B. E. Sekerel, MD, Department of Pediatrics, Hacettepe University Faculty of Medicine, Pediatric Allergy and Asthma Unit, 06100 Ankara, Turkey
Tel.: +90-312-324 2511
Fax: +90-312-311 2357
E-mail: b_sekerel@yahoo.com

Abstract

Many surveys worldwide have consistently demonstrated a low level of asthma control and under-utilization of preventive asthma drugs. However, these studies have been frequently criticized for using population-based samples, which include many patients with no or irregular follow-ups. Our aim, in this study, was to define the extent of asthma drug utilization, control levels, and their determinants among children with asthma attending to pediatric asthma centers in Turkey. Asthmatic children (age range: 6–18 yr) with at least 1-yr follow-up seen at 12 asthma outpatient clinics during a 1-month period with scheduled or unscheduled visits were included and were surveyed with a questionnaire-guided interview.
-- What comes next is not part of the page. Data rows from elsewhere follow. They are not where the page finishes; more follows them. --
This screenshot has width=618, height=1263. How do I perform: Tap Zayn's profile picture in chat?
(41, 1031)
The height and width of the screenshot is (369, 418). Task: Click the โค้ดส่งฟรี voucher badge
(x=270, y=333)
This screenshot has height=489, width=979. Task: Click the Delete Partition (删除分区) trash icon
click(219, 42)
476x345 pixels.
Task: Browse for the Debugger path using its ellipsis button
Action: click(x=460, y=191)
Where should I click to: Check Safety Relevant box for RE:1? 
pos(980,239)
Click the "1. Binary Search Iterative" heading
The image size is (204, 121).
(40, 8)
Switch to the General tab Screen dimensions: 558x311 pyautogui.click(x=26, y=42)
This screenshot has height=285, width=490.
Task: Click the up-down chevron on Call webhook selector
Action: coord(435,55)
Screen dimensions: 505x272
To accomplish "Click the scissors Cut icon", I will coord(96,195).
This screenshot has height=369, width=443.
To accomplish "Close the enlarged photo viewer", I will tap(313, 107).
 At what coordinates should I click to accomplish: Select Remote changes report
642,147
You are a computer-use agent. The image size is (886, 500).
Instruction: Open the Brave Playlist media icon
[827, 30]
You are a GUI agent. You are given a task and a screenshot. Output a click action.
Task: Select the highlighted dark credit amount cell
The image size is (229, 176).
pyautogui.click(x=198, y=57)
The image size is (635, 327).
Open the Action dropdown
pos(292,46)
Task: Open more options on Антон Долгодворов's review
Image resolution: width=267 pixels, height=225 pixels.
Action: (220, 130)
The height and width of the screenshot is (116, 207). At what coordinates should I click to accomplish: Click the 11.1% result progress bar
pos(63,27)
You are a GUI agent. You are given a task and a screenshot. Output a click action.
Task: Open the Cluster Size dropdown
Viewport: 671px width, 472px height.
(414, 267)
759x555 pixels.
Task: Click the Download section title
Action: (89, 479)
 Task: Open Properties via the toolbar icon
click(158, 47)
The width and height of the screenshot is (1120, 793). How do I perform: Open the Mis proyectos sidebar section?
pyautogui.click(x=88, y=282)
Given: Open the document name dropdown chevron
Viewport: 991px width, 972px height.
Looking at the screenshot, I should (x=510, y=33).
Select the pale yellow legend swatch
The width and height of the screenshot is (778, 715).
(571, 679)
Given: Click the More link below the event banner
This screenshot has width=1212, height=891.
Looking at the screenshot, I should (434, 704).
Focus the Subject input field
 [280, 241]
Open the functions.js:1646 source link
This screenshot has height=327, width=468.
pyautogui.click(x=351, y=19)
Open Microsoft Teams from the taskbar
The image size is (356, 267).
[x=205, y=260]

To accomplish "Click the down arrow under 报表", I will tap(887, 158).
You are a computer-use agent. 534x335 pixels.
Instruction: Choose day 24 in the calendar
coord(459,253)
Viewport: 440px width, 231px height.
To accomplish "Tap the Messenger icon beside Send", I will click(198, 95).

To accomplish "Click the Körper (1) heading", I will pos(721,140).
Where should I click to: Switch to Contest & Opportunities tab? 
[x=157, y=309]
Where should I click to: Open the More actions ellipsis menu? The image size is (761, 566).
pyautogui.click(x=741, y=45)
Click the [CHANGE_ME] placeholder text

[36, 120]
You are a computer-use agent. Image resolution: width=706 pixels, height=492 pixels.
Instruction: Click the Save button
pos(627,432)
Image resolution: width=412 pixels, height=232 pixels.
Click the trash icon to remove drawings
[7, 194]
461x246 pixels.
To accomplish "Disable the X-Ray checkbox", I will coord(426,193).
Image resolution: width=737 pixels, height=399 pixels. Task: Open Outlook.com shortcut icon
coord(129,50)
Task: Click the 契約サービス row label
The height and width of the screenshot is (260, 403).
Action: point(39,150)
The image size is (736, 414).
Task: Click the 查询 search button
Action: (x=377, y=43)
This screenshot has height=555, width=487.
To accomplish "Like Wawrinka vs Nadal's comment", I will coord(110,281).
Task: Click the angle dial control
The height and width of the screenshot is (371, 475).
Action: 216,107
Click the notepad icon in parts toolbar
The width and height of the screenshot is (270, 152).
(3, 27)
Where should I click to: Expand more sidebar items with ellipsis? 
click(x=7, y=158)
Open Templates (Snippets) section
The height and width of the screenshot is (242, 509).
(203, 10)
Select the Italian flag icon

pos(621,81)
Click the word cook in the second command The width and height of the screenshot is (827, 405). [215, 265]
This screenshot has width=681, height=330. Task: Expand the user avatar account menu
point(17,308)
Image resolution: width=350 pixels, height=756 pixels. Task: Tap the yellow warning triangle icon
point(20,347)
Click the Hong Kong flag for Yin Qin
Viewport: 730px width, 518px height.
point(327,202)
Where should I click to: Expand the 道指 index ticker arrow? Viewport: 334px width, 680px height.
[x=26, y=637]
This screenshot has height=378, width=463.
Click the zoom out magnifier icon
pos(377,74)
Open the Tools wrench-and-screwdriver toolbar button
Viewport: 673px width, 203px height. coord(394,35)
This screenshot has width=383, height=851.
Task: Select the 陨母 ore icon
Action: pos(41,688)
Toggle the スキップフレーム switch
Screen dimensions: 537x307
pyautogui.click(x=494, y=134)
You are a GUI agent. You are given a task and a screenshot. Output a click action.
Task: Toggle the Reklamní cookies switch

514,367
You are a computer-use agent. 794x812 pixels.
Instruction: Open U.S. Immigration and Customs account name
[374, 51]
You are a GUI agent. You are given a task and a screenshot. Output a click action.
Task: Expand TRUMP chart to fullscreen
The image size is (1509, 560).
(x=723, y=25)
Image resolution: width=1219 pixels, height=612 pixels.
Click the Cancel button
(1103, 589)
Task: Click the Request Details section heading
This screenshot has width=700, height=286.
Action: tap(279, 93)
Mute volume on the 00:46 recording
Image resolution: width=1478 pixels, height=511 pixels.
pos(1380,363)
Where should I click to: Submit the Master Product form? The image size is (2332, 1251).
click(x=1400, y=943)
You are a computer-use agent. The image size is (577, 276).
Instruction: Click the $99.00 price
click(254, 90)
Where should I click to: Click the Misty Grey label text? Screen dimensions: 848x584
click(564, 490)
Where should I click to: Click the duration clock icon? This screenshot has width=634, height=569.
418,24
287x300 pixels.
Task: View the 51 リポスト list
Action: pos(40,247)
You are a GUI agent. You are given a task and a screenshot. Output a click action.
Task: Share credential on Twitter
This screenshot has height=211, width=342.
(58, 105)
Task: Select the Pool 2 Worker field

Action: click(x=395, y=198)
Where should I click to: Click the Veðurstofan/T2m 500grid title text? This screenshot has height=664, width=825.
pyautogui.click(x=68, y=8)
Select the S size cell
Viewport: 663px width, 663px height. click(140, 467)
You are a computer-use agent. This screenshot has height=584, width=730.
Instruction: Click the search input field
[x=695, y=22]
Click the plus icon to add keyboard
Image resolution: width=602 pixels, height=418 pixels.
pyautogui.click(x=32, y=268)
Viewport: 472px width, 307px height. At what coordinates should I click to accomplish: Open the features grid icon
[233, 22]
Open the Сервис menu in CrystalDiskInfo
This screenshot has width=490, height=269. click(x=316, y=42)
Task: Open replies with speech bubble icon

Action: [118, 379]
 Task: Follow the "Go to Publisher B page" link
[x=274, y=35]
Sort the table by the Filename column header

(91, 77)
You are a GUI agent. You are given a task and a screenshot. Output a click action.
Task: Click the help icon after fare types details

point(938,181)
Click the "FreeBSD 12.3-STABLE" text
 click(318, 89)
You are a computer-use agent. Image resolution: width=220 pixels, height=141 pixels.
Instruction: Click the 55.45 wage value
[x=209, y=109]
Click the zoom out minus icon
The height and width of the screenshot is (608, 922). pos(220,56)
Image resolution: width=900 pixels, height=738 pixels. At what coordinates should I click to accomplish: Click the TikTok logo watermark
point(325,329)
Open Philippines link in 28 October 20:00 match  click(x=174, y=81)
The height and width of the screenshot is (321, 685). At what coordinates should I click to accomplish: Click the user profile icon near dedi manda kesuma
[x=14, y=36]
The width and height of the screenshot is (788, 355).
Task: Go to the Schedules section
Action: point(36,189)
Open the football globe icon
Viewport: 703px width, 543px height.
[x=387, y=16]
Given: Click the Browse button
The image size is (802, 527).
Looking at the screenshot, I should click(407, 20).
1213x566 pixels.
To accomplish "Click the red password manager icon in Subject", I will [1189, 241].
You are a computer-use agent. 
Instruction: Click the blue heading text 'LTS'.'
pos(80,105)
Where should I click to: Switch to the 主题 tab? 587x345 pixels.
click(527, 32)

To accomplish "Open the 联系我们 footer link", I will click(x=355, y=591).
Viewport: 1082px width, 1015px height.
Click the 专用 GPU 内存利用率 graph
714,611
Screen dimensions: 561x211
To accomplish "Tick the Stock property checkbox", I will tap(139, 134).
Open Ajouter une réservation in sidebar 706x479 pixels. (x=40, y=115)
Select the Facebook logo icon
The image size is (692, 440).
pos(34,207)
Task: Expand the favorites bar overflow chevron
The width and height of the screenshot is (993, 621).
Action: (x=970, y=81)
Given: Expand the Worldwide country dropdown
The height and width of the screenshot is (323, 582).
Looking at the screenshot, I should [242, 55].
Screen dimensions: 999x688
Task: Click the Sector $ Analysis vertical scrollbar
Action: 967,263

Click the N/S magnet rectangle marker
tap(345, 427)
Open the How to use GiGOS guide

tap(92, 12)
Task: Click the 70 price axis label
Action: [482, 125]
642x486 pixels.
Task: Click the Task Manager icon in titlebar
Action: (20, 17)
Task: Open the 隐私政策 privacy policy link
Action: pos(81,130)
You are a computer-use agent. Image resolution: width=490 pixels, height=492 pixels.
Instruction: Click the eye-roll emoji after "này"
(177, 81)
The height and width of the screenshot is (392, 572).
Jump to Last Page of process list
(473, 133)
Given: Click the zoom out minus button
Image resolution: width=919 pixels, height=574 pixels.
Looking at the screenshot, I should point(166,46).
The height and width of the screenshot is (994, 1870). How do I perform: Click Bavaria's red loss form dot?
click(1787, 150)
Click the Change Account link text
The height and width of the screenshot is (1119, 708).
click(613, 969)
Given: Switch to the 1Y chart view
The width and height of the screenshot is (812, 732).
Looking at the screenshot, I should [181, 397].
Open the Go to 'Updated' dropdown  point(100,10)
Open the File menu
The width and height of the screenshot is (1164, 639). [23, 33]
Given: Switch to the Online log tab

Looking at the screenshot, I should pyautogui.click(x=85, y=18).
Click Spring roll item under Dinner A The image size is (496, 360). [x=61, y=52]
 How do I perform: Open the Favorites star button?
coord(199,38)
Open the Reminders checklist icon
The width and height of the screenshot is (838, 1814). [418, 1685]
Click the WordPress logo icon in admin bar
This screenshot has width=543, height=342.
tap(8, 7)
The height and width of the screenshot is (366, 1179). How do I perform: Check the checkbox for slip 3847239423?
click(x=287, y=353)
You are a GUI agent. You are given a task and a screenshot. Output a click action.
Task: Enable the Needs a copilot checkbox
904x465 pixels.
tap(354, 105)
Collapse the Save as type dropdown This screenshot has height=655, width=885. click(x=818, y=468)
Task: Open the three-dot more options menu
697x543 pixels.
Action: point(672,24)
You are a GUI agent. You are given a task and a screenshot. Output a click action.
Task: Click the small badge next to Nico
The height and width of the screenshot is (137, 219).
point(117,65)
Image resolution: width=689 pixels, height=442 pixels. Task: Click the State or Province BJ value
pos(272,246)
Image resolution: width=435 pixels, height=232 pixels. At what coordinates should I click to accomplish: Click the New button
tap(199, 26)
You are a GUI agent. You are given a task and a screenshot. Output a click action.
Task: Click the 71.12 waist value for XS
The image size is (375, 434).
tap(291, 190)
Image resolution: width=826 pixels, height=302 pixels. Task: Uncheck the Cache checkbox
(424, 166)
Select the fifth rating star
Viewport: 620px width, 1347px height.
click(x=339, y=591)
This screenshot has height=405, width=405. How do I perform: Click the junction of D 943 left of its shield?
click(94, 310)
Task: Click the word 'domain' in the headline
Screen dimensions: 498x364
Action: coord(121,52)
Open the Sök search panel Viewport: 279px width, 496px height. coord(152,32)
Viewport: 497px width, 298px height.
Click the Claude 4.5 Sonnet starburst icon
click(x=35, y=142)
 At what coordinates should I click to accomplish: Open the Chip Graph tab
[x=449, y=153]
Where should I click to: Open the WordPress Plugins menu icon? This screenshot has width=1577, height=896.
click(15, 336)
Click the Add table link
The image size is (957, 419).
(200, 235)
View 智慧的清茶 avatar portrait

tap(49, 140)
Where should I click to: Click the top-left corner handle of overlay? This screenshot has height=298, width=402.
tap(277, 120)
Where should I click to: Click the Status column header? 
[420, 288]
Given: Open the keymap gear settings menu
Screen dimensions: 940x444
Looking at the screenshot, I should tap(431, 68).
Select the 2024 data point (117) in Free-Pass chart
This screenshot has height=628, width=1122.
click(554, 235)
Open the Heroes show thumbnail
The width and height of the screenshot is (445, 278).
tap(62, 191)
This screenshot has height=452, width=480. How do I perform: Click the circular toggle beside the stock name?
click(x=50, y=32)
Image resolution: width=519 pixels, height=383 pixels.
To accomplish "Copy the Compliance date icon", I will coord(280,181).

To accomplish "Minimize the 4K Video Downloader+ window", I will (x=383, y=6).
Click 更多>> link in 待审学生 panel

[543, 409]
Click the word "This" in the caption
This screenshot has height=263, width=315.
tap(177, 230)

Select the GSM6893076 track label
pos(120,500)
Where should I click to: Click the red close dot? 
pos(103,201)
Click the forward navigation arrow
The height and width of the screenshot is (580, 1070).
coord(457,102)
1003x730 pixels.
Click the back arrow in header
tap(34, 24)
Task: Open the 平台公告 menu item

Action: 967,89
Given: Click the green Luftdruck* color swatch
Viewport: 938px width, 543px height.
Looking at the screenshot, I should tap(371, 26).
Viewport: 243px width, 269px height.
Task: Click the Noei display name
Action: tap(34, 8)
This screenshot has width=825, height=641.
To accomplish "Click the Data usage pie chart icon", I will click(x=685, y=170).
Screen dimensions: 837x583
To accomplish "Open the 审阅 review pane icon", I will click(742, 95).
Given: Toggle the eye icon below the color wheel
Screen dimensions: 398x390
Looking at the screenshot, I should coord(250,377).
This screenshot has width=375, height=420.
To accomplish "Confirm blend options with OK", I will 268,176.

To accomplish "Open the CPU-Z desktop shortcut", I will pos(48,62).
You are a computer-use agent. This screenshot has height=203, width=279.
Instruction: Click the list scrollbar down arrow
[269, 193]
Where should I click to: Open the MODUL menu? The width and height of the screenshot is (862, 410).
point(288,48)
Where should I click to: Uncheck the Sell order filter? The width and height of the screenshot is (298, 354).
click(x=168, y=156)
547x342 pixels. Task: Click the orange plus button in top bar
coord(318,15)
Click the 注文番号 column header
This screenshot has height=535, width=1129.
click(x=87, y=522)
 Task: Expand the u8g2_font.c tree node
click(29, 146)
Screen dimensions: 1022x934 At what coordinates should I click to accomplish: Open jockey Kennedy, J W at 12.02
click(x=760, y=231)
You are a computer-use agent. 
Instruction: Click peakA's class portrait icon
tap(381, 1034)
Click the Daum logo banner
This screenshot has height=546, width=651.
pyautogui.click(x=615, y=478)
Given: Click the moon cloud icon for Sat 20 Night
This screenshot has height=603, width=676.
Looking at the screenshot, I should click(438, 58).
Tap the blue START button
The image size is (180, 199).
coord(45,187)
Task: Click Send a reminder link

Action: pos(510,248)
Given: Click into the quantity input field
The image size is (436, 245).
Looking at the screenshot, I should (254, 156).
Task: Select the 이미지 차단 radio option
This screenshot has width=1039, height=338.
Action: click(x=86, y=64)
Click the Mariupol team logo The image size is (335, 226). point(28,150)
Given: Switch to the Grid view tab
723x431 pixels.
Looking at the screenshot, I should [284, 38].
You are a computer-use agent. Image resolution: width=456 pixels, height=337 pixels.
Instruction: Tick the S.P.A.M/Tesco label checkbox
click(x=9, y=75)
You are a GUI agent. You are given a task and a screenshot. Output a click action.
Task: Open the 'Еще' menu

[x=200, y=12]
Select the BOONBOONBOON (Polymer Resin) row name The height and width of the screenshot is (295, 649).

Files from the previous year were evaluated retrospectively to document control levels and their determinants. From 618 children allocated, most were mild asthmatics (85.6%). Almost 30% and 15% of children reported current use of emergency service and hospitalization, respectively; and 51.4% and 53.1% of children with persistent and intermittent disease, respectively, were on daily preventive therapy, including inhaled corticosteroids. Disease severity [odds ratio: 12.6 (95% confidence intervals: 5.3–29.8)], hospitalization within the last year [3.4 (1.4–8.2)], no use of inhaled steroids [2.9 (1.1– 7.3)], and female gender [2.3 (1.1–5.4)] were major predictors of poor asthma control as defined by their physicians. In this national pediatric asthma study, we found a low level of disease control and discrepancies between preventive drug usage and disease severity, which shows that the expectations of guidelines have not been met even in facilitated centers, thus indicating the need to revise the severity-based approach of asthma guidelines. Efforts to implement the control-based approach of new guidelines (Global Initiative for Asthma 2006) would be worthwhile.